En Allemagne, outre une multitude d’institutions privées pour les adolescents, il existe un enseignement primaire public du dimanche pour ceux qui ont quitté l’école. Le « cours dominical » est ouvert, dans chaque bourg, village ou paroisse, tous les dimanches, excepté durant la moisson, pour les garçons et les filles de 12 à 18 ans ; jeunes gens et jeunes filles ne peuvent se marier avant de prouver qu’ils l’ont fréquenté assidûment. Cette classe du dimanche dure deux heures, sous la surveillance tantôt du maire, tantôt du curé ou du pasteur. L’enseignement primaire se complète aussi dans les écoles « bourgeoises ». Ces écoles, correspondant à peu près aux écoles primaires supérieures, sont, pour la plupart, ouvertes les dimanches et fêtes, et elles sont très fréquentées. En Suisse, la durée du cours de l’école complémentaire est ordinairement de trois ans et, dans beaucoup de cantons, la fréquentation en est obligatoire pour tous les jeunes gens et les jeunes filles libérés de l’école primaire qui ne fréquentent pas un établissement d’enseignement secondaire. En Angleterre, les institutions du même genre se multiplient. Chez nous les catholiques s’étaient déjà imposé beaucoup de sacrifices en vue de l’éducation post-scolaire : les œuvres de jeunesse » des Frères de la doctrine chrétienne sont surtout à mentionner. Les instituteurs laïques ne sont point restés en arrière. Voici, pour l’année 1897-98, le bilan de l’école prolongée :

30 308 cours d’adolescents et d’adultes professés dans les écoles publiques ;

5 000 cours professés dans les sociétés d’instruction, chambres syndicales, etc. ;

117 152 conférences ont été faites, avec ou sans projections ;

400 sociétés de mutualité scolaire fonctionnent, 150 sont en voie de formation ;

2 770 associations d’anciennes et d’anciens élèves sont constituées, 600 sont en projet ;

809 patronages sont ouverts, 100 sont à la veille de s’ouvrir ;

1 600 réunions déjeunes filles sont organisées dans les écoles ;

482 907 jeunes gens des deux sexes ont assisté assidûment aux leçons ;

39 507 instituteurs ont fait les cours du soir, sans compter 5 000 conférenciers, directeurs de mutualités, associations, patronages.

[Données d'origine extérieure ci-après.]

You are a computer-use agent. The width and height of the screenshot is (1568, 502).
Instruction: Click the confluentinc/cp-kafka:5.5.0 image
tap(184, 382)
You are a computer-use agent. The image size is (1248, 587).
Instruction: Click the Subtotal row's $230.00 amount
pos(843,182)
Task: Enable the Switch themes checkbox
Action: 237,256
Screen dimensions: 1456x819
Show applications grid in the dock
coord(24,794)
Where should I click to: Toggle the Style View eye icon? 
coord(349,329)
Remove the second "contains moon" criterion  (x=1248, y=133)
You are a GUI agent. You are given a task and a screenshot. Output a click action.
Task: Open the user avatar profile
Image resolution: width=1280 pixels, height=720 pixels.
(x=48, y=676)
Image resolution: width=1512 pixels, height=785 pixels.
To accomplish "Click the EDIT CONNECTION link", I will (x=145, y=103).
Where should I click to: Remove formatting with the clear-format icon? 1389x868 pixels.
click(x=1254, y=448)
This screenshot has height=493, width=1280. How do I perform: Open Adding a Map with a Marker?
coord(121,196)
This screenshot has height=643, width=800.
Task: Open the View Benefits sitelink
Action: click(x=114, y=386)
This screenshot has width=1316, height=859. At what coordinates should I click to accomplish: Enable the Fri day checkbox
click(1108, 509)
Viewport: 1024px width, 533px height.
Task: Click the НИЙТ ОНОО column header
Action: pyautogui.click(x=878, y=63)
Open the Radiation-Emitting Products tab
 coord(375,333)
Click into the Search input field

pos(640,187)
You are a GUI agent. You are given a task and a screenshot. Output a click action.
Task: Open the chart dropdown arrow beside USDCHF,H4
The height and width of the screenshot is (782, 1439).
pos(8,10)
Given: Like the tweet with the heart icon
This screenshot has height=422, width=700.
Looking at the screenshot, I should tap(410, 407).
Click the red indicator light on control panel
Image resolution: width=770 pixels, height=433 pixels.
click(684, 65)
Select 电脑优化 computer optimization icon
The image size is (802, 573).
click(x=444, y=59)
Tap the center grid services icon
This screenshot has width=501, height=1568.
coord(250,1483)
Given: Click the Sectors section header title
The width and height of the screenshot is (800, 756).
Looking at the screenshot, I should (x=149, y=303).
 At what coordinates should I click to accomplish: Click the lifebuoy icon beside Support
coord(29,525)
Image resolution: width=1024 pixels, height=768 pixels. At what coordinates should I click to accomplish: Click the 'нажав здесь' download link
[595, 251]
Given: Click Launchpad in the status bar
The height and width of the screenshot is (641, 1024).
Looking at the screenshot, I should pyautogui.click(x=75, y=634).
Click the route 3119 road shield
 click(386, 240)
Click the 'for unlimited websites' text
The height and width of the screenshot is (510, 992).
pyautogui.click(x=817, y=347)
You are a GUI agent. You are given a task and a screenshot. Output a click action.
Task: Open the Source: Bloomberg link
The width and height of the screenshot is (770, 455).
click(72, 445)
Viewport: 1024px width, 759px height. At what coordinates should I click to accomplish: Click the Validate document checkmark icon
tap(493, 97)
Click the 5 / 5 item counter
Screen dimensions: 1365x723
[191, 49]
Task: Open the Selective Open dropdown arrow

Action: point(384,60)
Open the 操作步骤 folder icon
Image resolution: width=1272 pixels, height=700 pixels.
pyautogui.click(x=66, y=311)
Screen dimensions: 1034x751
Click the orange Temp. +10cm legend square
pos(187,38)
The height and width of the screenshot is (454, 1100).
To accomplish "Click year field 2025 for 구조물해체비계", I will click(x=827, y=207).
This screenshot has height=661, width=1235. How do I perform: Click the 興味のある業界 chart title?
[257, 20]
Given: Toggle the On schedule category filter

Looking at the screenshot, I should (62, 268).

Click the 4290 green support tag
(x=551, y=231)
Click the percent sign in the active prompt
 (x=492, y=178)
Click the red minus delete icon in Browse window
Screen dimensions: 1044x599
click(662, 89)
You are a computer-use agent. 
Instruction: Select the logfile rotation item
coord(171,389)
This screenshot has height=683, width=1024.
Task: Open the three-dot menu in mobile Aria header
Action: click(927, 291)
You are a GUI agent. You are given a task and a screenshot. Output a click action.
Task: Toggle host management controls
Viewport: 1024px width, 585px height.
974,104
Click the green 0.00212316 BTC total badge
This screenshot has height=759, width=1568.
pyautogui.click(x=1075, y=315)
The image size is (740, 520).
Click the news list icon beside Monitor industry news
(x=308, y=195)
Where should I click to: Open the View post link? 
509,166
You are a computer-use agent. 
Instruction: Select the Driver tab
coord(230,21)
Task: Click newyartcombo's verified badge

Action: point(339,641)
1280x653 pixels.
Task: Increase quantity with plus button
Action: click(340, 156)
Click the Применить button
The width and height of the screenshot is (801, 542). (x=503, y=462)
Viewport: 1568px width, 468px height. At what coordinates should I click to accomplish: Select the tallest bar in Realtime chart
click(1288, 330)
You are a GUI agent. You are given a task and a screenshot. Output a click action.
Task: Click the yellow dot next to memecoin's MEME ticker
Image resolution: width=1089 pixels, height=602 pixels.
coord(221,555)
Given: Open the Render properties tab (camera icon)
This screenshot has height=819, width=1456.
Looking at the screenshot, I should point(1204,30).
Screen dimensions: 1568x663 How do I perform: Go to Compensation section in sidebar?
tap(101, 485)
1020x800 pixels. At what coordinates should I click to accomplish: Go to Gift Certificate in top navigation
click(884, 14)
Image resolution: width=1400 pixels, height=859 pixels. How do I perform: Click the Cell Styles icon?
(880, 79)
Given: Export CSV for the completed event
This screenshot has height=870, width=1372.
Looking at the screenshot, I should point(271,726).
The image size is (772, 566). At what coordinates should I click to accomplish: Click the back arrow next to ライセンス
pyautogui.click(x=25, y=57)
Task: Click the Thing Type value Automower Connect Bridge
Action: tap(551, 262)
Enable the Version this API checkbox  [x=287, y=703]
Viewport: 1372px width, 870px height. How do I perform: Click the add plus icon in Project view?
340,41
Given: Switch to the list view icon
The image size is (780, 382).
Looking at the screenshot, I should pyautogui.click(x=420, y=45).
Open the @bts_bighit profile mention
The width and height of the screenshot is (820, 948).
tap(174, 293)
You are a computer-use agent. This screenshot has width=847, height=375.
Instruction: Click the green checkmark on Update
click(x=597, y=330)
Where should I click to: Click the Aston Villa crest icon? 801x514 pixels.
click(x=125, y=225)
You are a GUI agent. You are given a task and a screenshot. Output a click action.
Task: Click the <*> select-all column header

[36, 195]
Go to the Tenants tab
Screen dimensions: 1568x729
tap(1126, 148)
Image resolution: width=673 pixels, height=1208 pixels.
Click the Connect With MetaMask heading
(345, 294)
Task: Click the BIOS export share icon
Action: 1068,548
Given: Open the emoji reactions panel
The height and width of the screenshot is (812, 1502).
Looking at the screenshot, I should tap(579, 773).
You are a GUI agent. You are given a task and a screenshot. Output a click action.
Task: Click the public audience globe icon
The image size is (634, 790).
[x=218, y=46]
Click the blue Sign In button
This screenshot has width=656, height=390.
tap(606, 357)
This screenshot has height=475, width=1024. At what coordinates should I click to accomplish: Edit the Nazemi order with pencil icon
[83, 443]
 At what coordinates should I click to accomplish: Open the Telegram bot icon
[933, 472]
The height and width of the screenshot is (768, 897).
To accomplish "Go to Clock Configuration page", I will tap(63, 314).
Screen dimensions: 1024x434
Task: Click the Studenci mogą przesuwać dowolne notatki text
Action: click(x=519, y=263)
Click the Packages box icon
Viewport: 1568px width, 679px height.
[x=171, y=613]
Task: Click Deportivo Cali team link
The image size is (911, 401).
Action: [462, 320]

L’État français, qui donnait 20 000 francs en 1895, n’en donnait encore, en 1897, que 130 000. L’État anglais, dans le même temps, a promulgué deux lois relatives à l’éducation populaire et est intervenu par les 7 millions de la Charity commission, par les 10 millions annuels de l’impôt sur l’alcool, par d’autres subventions encore aux Universités[1]. En Angleterre, l’inspiration générale a été sans doute religieuse, mais les œuvres ont été laïques, non

  1. M. Henry Bérenger, la Conscience nationale, 1898.